Exercise description –
Could you print the stretch of lines below from the one with "This screenshot has width=548, height=295." through the one with "Task: Open the 検索(S) menu", exactly as they stand and without any pictures?

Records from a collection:
**********

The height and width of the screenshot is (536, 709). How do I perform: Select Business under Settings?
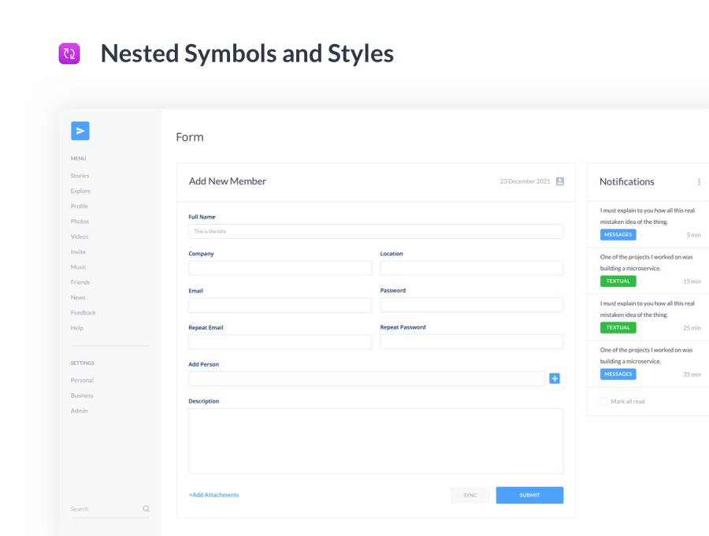[82, 396]
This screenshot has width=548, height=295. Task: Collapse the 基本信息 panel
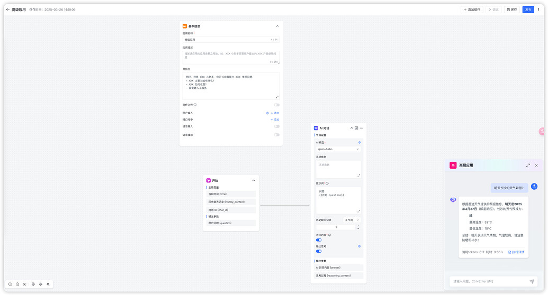277,26

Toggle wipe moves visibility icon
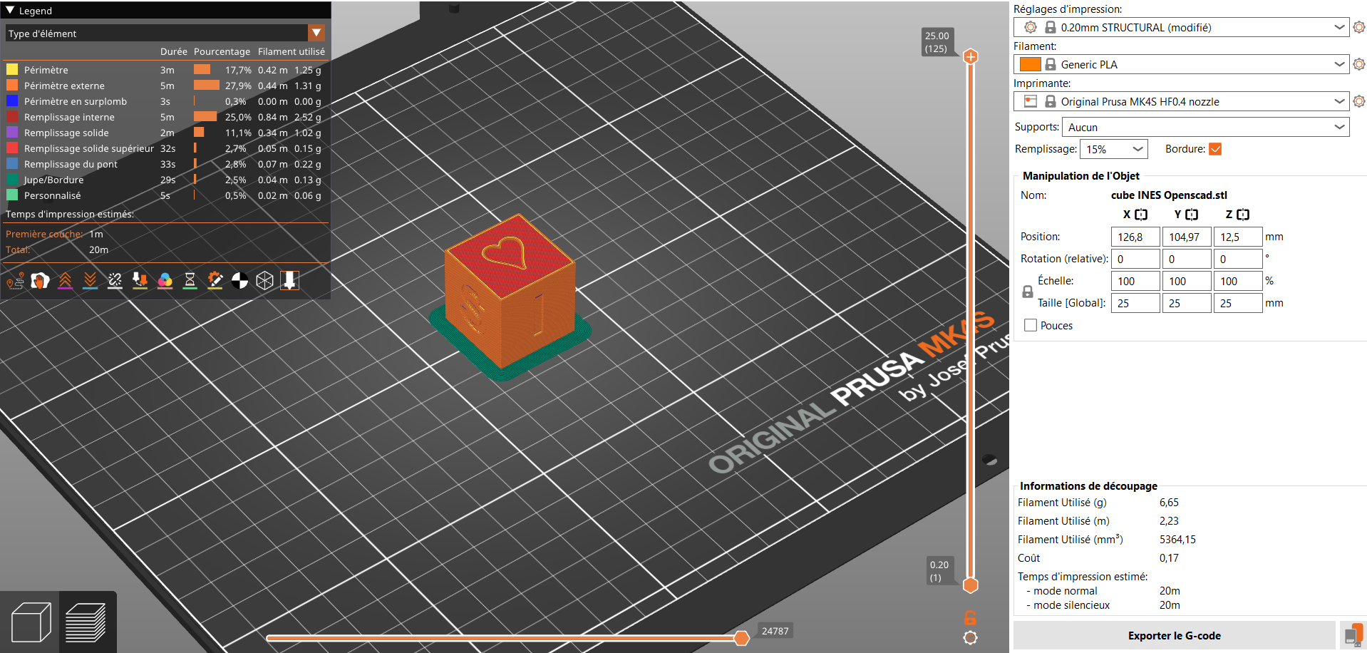pos(40,281)
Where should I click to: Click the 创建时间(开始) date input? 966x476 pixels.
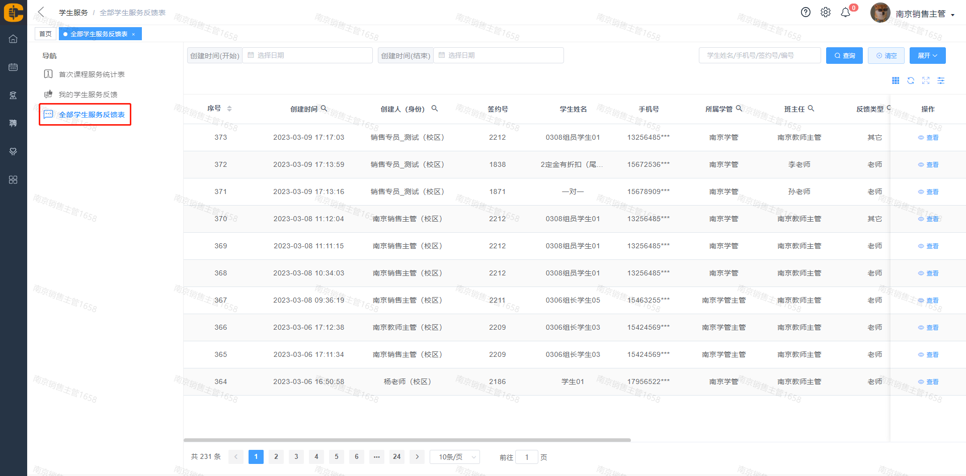[x=307, y=55]
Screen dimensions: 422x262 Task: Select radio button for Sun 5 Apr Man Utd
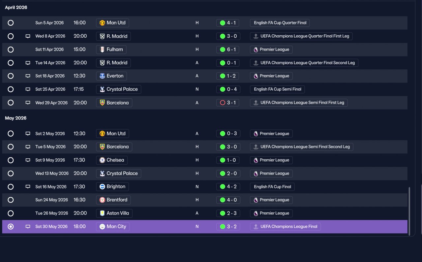tap(11, 23)
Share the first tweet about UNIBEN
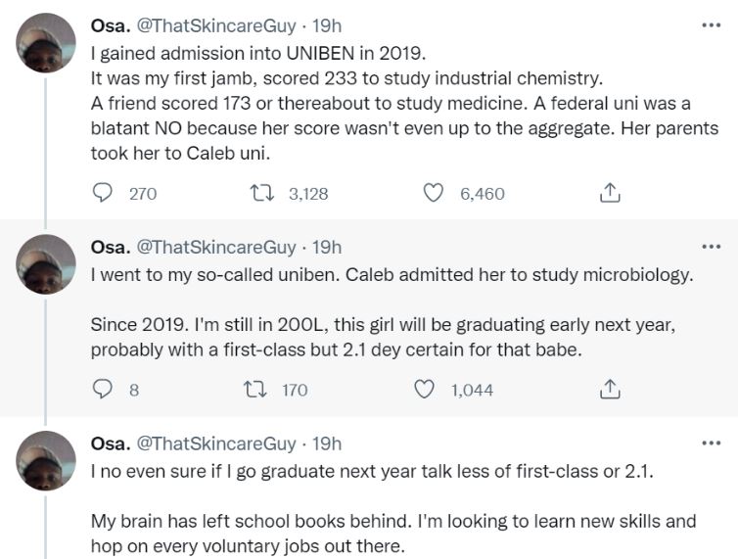This screenshot has width=738, height=559. (609, 194)
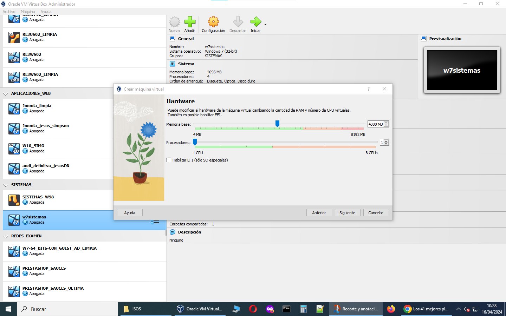Click the Memoria base slider handle

click(277, 124)
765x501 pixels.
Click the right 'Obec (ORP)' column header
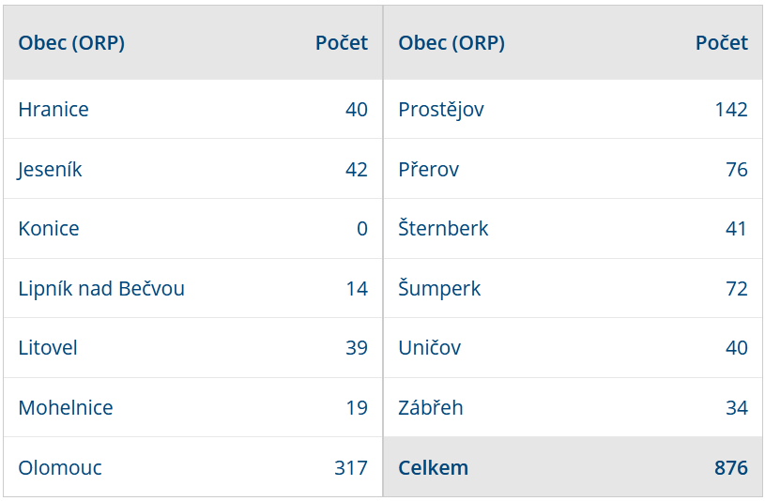451,43
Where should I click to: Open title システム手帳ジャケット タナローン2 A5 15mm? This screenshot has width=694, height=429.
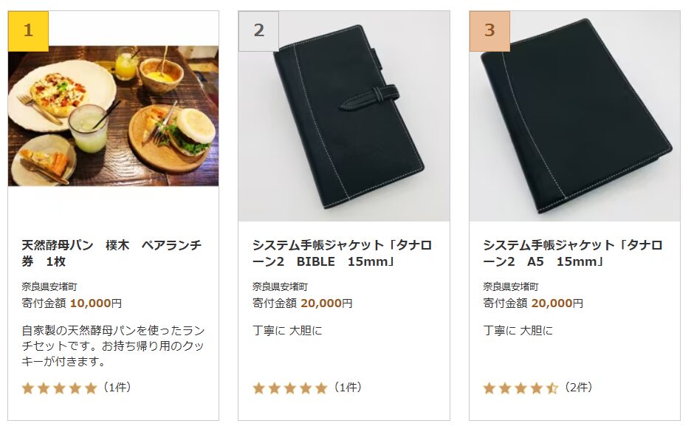(573, 253)
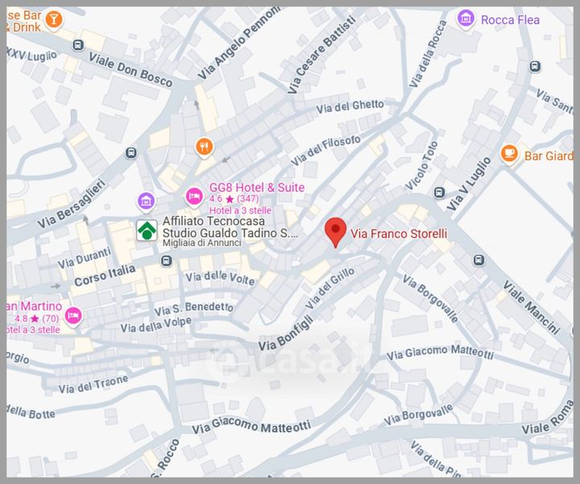
Task: Click the orange restaurant fork-and-knife icon
Action: point(205,146)
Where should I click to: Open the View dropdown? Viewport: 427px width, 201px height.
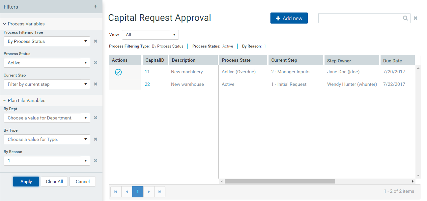coord(174,35)
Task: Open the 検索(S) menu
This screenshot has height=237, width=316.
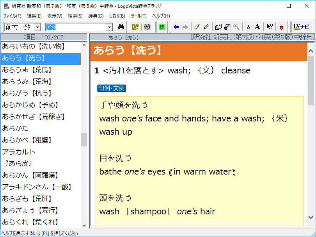Action: tap(75, 16)

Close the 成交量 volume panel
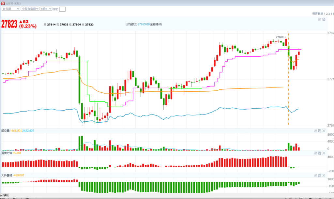[x=324, y=131]
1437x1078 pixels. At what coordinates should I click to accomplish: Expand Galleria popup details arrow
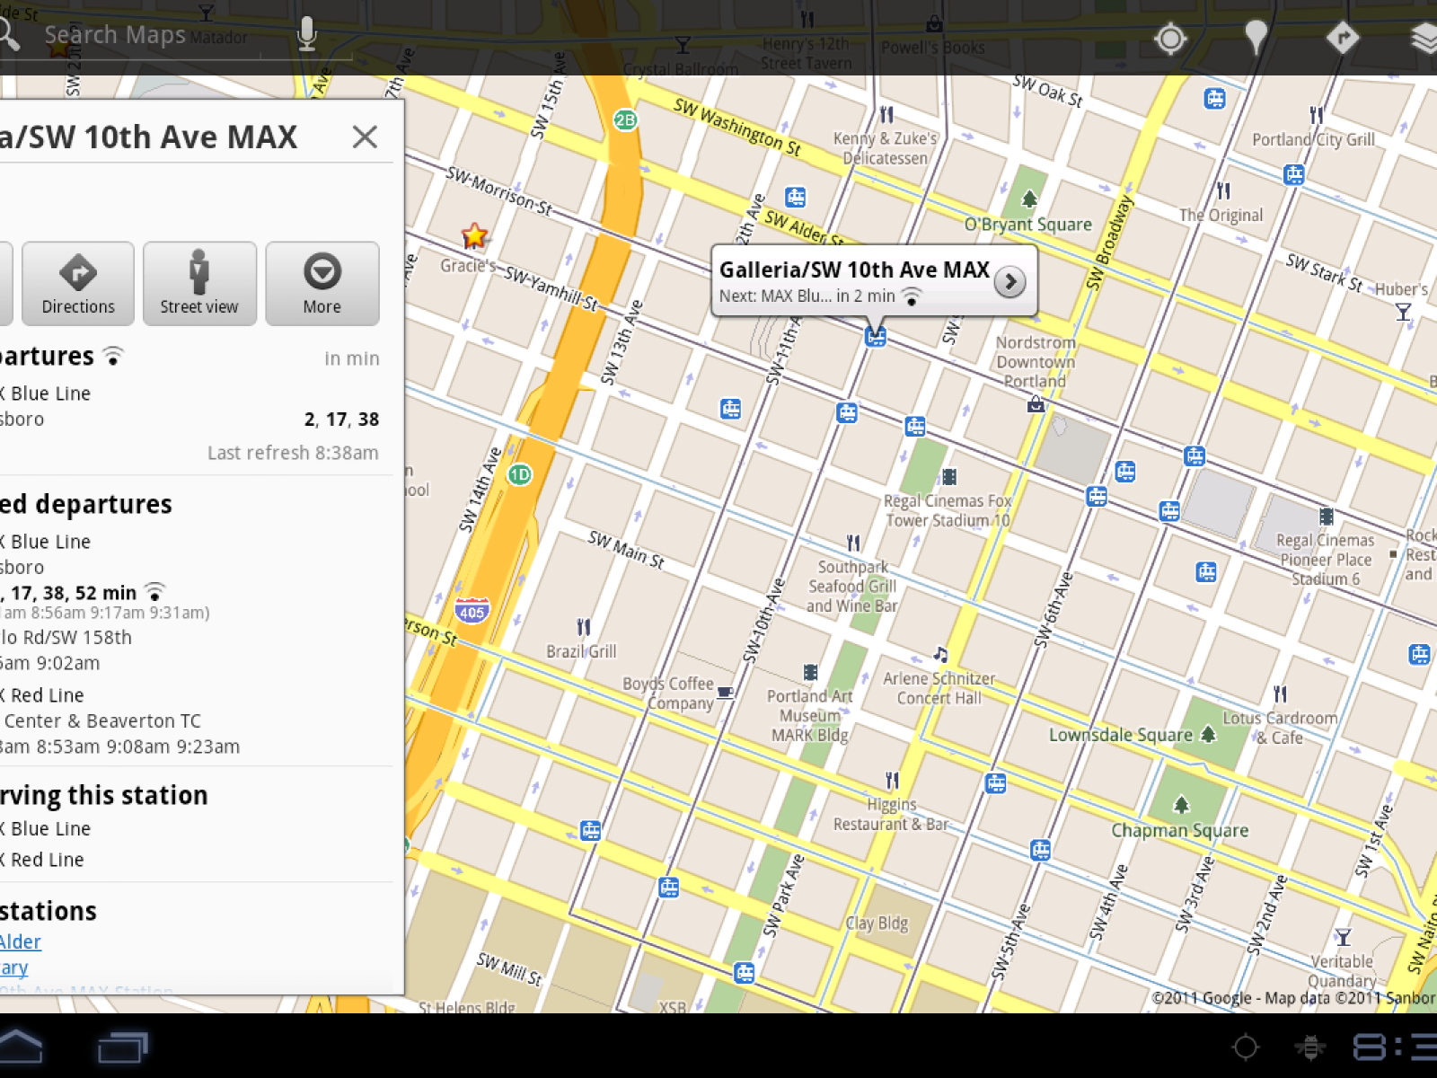tap(1010, 282)
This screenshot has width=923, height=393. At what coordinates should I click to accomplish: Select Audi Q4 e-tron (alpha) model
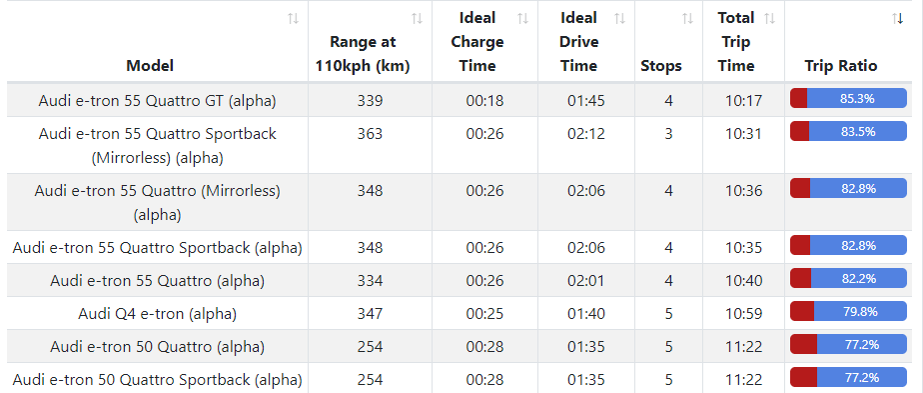click(x=157, y=313)
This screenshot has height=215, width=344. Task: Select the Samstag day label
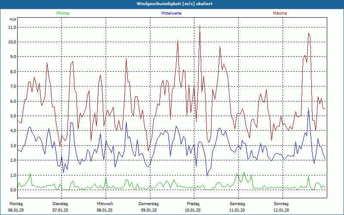click(237, 203)
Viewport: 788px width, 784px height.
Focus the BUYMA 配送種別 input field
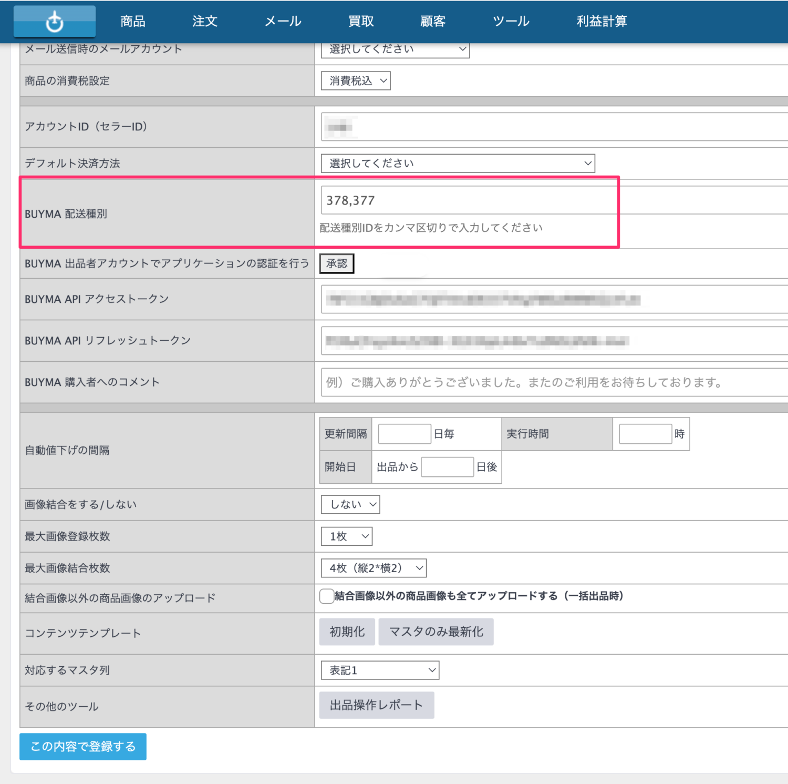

**********

Reply to the task –
This screenshot has width=548, height=295. Task: Collapse the 基本信息 panel
277,26

Toggle wipe moves visibility icon
pos(40,281)
Where should I click to: Click the 创建时间(开始) date input? 966x476 pixels.
[x=307, y=55]
Screen dimensions: 422x262 Task: Select radio button for Sun 5 Apr Man Utd
tap(11, 23)
Share the first tweet about UNIBEN
This screenshot has width=738, height=559. (609, 194)
Click the Memoria base slider handle

click(277, 124)
765x501 pixels.
Click the right 'Obec (ORP)' column header
451,43
Where should I click to: Open title システム手帳ジャケット タナローン2 A5 15mm? This screenshot has width=694, height=429.
(573, 253)
Task: Click the orange restaurant fork-and-knife icon
Action: point(205,146)
Where should I click to: Open the View dropdown? Viewport: 427px width, 201px height.
coord(174,35)
Task: Open the 検索(S) menu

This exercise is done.